The traumas that the 44-year-old has detailed in her nonfiction are not evident in her easy laugh or smooth, ageless face. When Claire of the Sea Light repeatedly pairs births with deaths and sometimes opts not to differentiate between the two, it's a confluence that Danticat attributes to her Haitian upbringing.

"When you lose a parent, when a child is born, you're suddenly hyperaware of where you fit in the continuity of things," she says. "There's isn't as much effort in Haiti as there is here to shield children from all that."

She is already 100 pages into penning a young-adult novel about a pair of twins, her first novel set entirely in Miami. "I've been here 11 years now, but I haven't written anything set here," she says, though that doesn't mean Miami has not figured prominently in her process.

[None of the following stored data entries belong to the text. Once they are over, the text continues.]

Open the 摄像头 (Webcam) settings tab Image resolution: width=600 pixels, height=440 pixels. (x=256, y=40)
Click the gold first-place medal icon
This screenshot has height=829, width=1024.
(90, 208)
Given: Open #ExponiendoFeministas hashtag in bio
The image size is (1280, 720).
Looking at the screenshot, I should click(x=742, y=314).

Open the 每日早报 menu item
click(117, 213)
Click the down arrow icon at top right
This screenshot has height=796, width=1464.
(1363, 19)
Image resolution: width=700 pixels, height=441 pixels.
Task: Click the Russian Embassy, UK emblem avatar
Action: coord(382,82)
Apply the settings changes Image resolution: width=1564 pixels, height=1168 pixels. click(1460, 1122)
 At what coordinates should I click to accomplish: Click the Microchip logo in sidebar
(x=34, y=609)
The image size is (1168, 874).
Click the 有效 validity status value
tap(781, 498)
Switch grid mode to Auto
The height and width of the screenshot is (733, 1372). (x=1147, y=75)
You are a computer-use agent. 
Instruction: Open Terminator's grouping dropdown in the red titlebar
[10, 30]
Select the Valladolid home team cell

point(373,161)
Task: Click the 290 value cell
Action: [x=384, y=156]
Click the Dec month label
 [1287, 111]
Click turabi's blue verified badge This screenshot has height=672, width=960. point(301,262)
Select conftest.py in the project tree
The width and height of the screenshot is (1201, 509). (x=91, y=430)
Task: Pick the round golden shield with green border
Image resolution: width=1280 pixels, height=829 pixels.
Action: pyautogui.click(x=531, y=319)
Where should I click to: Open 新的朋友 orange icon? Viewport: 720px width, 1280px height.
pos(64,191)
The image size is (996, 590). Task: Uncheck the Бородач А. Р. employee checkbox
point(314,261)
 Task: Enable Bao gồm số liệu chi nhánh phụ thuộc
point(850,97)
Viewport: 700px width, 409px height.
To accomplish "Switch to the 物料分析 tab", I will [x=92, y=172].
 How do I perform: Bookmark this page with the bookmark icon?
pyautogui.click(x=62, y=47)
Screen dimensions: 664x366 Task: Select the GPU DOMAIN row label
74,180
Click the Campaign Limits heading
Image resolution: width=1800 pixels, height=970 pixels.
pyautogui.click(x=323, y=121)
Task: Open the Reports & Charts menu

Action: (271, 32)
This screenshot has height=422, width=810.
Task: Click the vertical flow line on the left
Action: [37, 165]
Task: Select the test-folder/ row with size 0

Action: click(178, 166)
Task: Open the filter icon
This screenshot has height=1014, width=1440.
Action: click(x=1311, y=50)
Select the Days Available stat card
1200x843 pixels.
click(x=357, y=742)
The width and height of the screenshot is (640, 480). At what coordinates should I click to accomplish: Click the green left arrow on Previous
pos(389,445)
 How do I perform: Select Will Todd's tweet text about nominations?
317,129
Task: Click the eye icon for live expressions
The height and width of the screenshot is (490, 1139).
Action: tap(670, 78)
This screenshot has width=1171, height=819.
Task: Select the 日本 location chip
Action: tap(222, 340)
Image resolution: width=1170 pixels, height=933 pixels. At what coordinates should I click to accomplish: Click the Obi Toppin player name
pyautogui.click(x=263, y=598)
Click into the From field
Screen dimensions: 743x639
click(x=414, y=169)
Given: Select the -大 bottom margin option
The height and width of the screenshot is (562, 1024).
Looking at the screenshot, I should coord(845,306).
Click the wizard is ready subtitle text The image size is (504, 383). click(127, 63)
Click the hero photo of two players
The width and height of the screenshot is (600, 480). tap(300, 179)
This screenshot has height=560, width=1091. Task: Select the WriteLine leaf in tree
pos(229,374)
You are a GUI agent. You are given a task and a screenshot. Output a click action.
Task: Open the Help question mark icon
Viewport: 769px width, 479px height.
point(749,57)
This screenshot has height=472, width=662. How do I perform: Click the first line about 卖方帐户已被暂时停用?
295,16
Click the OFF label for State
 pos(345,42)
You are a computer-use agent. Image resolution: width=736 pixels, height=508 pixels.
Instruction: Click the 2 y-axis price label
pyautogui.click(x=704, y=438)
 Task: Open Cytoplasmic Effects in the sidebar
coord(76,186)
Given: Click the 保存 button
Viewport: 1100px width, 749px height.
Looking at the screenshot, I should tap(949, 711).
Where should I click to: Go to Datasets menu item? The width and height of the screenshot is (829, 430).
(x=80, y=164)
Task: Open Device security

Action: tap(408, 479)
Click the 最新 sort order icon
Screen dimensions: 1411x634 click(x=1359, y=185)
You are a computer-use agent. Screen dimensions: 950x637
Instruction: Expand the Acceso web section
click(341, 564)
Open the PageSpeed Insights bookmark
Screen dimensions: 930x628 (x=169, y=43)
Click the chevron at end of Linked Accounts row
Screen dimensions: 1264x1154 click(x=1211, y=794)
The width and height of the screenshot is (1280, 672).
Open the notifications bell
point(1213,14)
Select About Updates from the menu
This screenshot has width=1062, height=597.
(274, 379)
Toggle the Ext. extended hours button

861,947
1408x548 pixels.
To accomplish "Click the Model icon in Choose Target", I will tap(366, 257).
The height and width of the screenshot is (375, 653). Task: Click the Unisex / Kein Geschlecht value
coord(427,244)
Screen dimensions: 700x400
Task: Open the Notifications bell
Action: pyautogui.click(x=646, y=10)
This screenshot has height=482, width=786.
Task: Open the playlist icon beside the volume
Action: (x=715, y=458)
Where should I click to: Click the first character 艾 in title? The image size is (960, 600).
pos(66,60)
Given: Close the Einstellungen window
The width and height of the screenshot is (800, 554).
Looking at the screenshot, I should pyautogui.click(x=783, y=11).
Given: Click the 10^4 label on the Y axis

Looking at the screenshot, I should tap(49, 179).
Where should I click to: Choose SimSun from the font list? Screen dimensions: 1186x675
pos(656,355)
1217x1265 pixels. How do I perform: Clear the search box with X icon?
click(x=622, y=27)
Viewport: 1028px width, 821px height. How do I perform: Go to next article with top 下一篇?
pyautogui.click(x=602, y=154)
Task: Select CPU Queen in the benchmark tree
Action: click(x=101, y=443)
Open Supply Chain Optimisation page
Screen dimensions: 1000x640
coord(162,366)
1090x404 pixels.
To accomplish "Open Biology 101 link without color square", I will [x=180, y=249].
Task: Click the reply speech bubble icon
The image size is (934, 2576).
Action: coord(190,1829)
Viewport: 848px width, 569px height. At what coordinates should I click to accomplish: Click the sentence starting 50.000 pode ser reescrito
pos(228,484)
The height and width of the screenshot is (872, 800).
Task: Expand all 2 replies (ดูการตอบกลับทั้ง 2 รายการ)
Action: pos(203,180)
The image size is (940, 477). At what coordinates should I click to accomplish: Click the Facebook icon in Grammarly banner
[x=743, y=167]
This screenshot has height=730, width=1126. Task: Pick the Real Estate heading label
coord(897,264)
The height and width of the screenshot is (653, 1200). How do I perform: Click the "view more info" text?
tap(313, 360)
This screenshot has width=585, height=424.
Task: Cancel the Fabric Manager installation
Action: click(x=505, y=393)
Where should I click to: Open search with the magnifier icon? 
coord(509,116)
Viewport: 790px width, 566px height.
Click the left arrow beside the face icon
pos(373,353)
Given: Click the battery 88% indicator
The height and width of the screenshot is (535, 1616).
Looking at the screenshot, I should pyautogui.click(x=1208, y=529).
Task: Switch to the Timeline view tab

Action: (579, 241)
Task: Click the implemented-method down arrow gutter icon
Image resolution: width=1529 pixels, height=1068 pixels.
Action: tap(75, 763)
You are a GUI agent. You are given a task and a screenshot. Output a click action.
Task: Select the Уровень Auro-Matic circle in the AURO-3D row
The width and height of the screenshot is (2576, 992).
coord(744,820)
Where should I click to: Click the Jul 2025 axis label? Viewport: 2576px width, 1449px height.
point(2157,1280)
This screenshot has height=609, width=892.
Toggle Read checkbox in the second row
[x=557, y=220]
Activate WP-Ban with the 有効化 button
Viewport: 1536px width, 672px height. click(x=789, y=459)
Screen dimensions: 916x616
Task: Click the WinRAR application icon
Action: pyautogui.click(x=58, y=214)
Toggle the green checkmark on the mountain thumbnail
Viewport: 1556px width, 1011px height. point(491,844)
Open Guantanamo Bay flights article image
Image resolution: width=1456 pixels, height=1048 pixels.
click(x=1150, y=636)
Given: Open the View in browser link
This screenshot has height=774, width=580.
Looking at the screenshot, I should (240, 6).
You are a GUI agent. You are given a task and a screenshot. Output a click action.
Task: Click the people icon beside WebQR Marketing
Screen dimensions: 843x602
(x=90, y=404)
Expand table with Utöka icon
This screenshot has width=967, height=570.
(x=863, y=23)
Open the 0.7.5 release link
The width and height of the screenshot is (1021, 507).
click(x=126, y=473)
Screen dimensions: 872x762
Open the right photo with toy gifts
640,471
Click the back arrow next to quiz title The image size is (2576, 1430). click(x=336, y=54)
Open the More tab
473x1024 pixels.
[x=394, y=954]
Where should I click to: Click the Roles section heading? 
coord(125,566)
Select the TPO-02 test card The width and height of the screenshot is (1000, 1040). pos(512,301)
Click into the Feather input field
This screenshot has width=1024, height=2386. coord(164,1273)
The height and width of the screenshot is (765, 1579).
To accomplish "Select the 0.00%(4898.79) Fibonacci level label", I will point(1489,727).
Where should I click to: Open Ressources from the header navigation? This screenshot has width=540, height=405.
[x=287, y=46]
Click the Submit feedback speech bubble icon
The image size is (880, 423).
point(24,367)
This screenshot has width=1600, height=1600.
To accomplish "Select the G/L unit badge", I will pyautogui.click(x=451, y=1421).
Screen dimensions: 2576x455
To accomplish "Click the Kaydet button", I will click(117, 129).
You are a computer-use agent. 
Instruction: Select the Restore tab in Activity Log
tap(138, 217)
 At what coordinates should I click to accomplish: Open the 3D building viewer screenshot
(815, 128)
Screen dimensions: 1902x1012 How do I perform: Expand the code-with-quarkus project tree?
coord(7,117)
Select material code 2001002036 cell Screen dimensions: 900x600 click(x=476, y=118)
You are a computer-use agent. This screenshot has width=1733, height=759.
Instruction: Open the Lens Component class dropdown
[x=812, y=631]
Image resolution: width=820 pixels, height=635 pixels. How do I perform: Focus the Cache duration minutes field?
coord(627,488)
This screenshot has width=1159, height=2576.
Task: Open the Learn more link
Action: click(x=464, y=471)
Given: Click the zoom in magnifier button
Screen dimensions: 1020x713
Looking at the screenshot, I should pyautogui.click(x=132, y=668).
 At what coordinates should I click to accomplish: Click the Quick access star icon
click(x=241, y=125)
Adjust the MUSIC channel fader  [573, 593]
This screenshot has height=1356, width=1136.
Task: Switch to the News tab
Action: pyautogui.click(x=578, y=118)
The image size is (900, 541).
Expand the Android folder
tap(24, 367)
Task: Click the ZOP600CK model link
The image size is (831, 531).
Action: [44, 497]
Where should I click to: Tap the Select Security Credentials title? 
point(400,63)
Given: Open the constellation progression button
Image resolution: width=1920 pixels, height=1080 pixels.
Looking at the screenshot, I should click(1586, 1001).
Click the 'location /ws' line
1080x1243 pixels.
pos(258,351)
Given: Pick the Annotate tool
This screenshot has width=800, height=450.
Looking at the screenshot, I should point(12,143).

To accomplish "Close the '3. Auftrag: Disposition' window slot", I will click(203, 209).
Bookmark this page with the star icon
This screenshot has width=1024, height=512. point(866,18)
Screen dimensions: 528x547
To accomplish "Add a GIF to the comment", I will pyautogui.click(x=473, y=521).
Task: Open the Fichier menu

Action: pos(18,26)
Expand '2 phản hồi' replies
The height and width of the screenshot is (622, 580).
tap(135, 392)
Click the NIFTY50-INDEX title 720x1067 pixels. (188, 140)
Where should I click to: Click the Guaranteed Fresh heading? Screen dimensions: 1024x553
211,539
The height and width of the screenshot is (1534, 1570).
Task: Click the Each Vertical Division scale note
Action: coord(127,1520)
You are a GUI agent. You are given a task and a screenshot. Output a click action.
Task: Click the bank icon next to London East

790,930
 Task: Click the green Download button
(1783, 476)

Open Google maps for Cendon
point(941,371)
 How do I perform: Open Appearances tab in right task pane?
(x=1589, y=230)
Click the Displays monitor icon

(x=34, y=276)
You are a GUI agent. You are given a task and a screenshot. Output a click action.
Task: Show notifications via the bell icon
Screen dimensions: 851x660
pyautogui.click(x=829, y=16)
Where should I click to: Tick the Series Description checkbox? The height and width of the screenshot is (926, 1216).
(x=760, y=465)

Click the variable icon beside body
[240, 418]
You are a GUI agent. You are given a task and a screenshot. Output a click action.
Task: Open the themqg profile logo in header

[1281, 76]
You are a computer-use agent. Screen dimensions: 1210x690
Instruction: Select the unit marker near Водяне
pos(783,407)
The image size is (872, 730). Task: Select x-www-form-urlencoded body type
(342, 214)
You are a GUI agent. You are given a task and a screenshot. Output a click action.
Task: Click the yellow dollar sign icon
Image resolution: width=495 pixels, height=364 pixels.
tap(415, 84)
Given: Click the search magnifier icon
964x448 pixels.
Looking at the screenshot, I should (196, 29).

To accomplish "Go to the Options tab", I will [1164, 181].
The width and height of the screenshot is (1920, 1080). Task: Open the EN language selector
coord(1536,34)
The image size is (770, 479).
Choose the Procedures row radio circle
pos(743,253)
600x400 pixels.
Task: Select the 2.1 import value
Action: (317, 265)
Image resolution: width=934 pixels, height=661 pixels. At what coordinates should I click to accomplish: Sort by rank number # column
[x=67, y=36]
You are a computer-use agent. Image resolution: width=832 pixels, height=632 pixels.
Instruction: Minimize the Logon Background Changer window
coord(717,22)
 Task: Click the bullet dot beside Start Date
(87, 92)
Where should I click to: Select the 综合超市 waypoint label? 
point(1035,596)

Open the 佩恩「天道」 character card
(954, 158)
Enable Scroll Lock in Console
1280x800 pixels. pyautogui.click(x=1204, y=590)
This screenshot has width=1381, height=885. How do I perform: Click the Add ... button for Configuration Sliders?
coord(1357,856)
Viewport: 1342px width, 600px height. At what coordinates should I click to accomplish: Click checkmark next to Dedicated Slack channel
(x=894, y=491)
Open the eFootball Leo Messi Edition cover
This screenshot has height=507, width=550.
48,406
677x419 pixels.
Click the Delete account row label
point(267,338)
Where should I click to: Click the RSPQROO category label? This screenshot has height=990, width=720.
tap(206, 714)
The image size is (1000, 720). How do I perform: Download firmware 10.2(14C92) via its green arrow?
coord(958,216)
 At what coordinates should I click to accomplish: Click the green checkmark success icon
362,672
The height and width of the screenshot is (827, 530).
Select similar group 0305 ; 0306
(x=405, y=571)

"Where Miami helps, it in some ways has a similar landscape [to Haiti]. I live in Little Haiti, and I can see there similar faces to those of the people I'm writing about. The gait of the old lady walking down the street. Sometimes there's a way that people skip because the light is changing quickly that reminds me so much of how people cross the street in Haiti. It's certainly not a substitution, but it does feed me."

Evelina Galang, director of the creative writing program at the University of Miami, says, "It's so easy for writers of stature to just live here and do their own thing. She raises the literary bar in the community by just being here. But you see her at readings — she asks me about students and supports Miami writers as much as we adore her."

M. Jessica Fièvre is one such writer who has benefited from Danticat's support. In a Haitian story collection she edited, Danticat anthologized Fièvre. And after a New York Times interview with Danticat singled out Fièvre as another Miami-based Haitian novelist worthy of attention, Fièvre learned of the honor when she began receiving requests to do public readings.

Fièvre is dazzled by what she describes as Danticat's ability to write about her home country as though she never left despite having spent far more time in the United States than in Haiti.

"I started reading her when I was living in Haiti," Fièvre tells New Times. "The first book of hers I read was Krik? Krak! but I read it in French. With translations, part of the original meaning is going to get lost even if you find a fabulous translation. But when you look at Edwidge, not a lot is lost if anything at all. This is because her words, they have in them the Haitian soul."

Danticat deflects that adulation as she does most compliments. (Despite garnering the MacArthur grant, she insists that she is "not a genius" and that her math skills have not noticeably improved since receiving the award.)

Claire of the Sea Light is a gorgeous and fragile novel that, through death, explores what it means to be alive. Though the 2010 earthquake is seemingly inextricable from the story, Danticat insists it is not an earthquake novel.

"Everyone is talking about who will write the great Haitian earthquake novel," she explains, "but I don't want to get in the running for that. If something comes to me, I might follow it. But right now, it's still too fresh."

She thinks of the bag that her cousin's wife made, each stitch a buttress against the pain of a world collapsing around the woman. "It has a rose on the front," Danticat says, "this bag that grew out of this woman's grief."